1 Hello World (and Universe)!

PRINT "Hello $1!"

$ feenox hello.fee World
Hello World!
$ feenox hello.fee Universe
Hello Universe!
$

2 Ten ways of computing \pi

1. Internal symbol pi equal to libc’s M_PI

   \pi = \pi

2. Four times the arc tangent of one

   \pi = 4 \cdot \arctan{1}

3. The root of \tan x=0

   x / \tan x = 0

4. The integral of the gaussian bell, squared

   \pi = \left[ \int_{-\infty}^{\infty} e^{-x^2} \, dx \right]^2

5. The integral of (x^2 + y^2) < 1 inside a unit square

   \pi = \int_{-1}^{+1} \int_{-1}^{+1} \left[(x^2 + y^2) < 1\right] \, dy \, dx

6. The integral of one inside a parametrized circle

   \pi = \int_{-1}^{+1} \int_{-\sqrt{1-x^2}}^{+\sqrt{1-x^2}} \, dy \, dx

7. The Gregoy-Leibniz sum

   \pi = 4 \cdot \sum_{i}^{\infty} \frac{(-1)^{i+1}}{2i-1}

8. The Abraham-Sharp sum

   \pi = \sum_{i}^{\infty} \frac{2 \cdot (-1)^i \cdot 3^{\frac{1}{2-i}}}{2i+1}

9. An integral which is equal to 22/7-\pi

   22/7 - \pi = \int_{0}^{1} \frac{x^4 \cdot (1-x)^4}{1+x^2} \, dx

10. Ramanujan-Sato series

    \frac{1}{\pi} = \frac{2 \cdot \sqrt{2}}{99^2} \cdot \sum_{i=0}^{\infty} \frac{(4i)!}{(i^4)!} \cdot \frac{26390 \cdot i + 1103}{396^{4i}}

# computing pi in ten different ways
VECTOR piapprox SIZE 10
VAR x y

# the double-precision internal representation of pi (M_PI)
piapprox[1] = pi

# four times the arc-tangent of the unity
piapprox[2] = 4*atan(1)

# the abscissae x where tan(x) = 0 in the range [3:3.5]
piapprox[3] = root(tan(x), x, 3, 3.5)

# the square of the numerical integral of the gaussian curve 
piapprox[4] = integral(exp(-x^2), x, -10, 10)^2

# the numerical integral of a circle inscribed in a unit square
piapprox[5] = integral(integral((x^2+y^2) < 1, y, -1, 1), x, -1, 1)

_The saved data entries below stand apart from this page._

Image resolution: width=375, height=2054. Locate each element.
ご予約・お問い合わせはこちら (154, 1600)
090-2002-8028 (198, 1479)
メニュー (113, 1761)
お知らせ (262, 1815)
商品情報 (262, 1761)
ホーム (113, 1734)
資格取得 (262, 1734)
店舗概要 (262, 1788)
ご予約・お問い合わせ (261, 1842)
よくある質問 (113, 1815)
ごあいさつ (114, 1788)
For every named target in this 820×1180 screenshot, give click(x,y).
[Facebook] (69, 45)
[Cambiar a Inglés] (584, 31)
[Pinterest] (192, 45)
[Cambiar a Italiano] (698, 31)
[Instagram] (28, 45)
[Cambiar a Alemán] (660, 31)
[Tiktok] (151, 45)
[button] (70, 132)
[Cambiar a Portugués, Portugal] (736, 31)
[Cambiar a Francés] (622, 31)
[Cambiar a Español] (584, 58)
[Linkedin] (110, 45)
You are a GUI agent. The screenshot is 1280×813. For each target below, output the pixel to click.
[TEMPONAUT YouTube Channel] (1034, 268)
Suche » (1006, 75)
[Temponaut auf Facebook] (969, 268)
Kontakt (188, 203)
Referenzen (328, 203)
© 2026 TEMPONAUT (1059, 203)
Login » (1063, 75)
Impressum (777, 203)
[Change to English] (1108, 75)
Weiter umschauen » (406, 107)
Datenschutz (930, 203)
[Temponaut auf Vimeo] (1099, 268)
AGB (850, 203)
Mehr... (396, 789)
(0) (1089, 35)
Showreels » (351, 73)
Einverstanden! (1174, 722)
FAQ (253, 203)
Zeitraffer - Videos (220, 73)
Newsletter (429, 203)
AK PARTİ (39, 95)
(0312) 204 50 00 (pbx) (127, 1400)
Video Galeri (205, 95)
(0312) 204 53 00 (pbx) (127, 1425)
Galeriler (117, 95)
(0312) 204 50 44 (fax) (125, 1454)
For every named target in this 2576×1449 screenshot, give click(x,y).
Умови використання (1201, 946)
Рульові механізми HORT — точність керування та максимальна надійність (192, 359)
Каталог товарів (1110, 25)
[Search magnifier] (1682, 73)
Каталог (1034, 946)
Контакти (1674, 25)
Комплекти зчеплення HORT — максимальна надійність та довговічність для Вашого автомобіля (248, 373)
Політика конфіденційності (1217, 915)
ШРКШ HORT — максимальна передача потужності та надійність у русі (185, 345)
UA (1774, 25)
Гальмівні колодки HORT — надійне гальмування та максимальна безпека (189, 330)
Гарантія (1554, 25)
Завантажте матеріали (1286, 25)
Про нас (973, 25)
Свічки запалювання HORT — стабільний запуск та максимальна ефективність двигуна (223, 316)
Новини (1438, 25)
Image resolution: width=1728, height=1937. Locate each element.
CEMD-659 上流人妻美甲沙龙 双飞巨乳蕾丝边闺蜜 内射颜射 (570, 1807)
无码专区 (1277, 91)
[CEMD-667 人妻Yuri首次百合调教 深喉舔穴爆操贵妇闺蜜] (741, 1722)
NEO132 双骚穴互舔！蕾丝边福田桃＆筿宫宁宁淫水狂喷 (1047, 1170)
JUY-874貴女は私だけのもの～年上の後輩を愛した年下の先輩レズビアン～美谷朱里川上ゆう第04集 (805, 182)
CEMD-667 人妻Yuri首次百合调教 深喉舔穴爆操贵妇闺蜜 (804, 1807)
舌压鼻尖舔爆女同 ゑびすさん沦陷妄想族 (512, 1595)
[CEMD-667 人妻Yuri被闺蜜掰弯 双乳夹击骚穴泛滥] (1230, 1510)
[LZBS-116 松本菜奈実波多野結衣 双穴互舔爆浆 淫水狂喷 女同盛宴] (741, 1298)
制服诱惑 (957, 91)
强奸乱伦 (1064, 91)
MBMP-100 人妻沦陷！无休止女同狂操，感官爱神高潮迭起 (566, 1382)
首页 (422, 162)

# the numerical integral of a circle parametrized with sqrt(1-x^2)
piapprox[6] = integral(integral(1, y, -sqrt(1-x^2), sqrt(1-x^2)), x, -1, 1)

# the gregory-leibniz sum (one hundred thousand terms)
piapprox[7] = 4*sum((-1)^(i+1)/(2*i-1), i, 1, 1e5)

# the abraham sharp sum (twenty-one terms)
piapprox[8] = sum(2*(-1)^i * 3^(1/2-i)/(2*i+1), i, 0, 20)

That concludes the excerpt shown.